Subtracting Integers

When it comes to subtraction, a negative number will result if taking away more units would lead to going below zero. Otherwise, you take away less units and stay above zero. So, when we calculate -9 - 5, we find out that taking the difference leaves us at -14 because it exceeds zero; however, if we were to perform the calculation between +9 and -5, we would end up at 4 since it doesn't go beyond zero.

Multiplying Integers

Multiplying integers involves combining quantities having similar properties: if either multiplier has a positive sign, so does their product; otherwise, when both multipliers are negative, their product becomes positive. Let's consider some examples here too: multiplying -7 * 3 produces -21 since keeping all three terms negative leads to a larger quantity being formed, whereas multiplying 3 * (+2) results in +6 where each term remains unchanged yet adds up nicely.

Dividing Integers

Dividing an integer by another integer means splitting one unit into several equal parts according to how many times the divisor fits inside the dividend. Therefore, 4 divided by 2 yields 2, meaning we successfully split 4 into halves twice and got rid of 2 units completely.

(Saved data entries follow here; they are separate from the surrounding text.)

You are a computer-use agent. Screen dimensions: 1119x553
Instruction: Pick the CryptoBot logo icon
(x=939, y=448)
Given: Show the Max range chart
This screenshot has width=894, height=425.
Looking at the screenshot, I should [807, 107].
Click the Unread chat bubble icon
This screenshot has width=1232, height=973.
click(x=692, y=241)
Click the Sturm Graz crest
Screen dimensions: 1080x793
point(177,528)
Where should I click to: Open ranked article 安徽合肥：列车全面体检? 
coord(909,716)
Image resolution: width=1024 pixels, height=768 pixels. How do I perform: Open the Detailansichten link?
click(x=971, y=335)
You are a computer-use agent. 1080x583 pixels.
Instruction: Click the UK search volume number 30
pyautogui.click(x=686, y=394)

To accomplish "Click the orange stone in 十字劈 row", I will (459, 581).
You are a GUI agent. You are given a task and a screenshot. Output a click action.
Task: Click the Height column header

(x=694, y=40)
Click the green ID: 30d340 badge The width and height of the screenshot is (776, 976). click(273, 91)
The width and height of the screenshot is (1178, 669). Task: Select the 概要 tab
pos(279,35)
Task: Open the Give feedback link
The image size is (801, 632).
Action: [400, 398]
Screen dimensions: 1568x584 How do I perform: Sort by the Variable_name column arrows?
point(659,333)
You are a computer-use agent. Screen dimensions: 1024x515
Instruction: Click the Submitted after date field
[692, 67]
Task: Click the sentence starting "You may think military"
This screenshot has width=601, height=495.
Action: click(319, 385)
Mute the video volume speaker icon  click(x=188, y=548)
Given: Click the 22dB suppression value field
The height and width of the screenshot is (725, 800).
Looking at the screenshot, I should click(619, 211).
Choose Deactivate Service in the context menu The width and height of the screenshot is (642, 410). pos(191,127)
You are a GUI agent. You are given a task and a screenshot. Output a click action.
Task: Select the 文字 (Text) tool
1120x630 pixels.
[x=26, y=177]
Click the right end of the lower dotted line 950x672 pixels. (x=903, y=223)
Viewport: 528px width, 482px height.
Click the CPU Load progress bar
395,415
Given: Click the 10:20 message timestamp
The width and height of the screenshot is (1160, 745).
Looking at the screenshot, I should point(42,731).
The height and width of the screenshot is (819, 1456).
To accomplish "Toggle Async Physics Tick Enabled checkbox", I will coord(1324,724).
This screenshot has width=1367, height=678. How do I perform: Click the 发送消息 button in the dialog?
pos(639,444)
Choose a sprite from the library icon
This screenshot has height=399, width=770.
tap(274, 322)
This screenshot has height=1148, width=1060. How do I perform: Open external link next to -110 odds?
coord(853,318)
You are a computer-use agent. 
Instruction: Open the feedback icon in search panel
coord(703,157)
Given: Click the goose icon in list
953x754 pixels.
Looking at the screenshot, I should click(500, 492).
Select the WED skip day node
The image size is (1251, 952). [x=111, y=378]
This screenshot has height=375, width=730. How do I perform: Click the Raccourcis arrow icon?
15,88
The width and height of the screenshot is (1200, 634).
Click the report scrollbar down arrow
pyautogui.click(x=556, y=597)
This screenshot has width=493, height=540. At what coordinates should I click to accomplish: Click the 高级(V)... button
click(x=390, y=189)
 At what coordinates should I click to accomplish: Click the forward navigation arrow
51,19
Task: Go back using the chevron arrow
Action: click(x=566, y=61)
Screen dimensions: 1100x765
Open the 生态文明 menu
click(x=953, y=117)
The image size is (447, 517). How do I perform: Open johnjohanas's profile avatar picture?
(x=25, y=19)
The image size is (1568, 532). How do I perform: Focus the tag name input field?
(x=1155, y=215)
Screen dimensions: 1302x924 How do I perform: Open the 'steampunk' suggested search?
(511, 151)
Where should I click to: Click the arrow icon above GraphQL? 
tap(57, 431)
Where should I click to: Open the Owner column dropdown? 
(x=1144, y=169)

However, this rule gets slightly complicated when dealing with mixed quantities such as dividing 8 by -3; here lies one major distinction among different numeric systems: some allow division by certain numbers regardless of whether they are negative or positive ones (like Rational Numbers), while others don't permit operations involving arithmetic patterns that generate 'illegal' outcomes (such as Integer Arithmetic System).

Properties of Integers

Some key properties associated with integers include closure under addition (meaning that the sum of any two integers is still an integer); commutativity of addition (adding them in reverse order gives the same answer); associativity (grouping them differently results in same value); identity property of zero (any integer added to zero remains itself); inverse property of zero (zero property applies only for addition). Additionally, multiplication of non-negative integers forms a commutative monoid, making multiplication distributive over addition. As for ordering, every pair of consecutive integers differs exactly by one unit, forming what's known as an ordered set.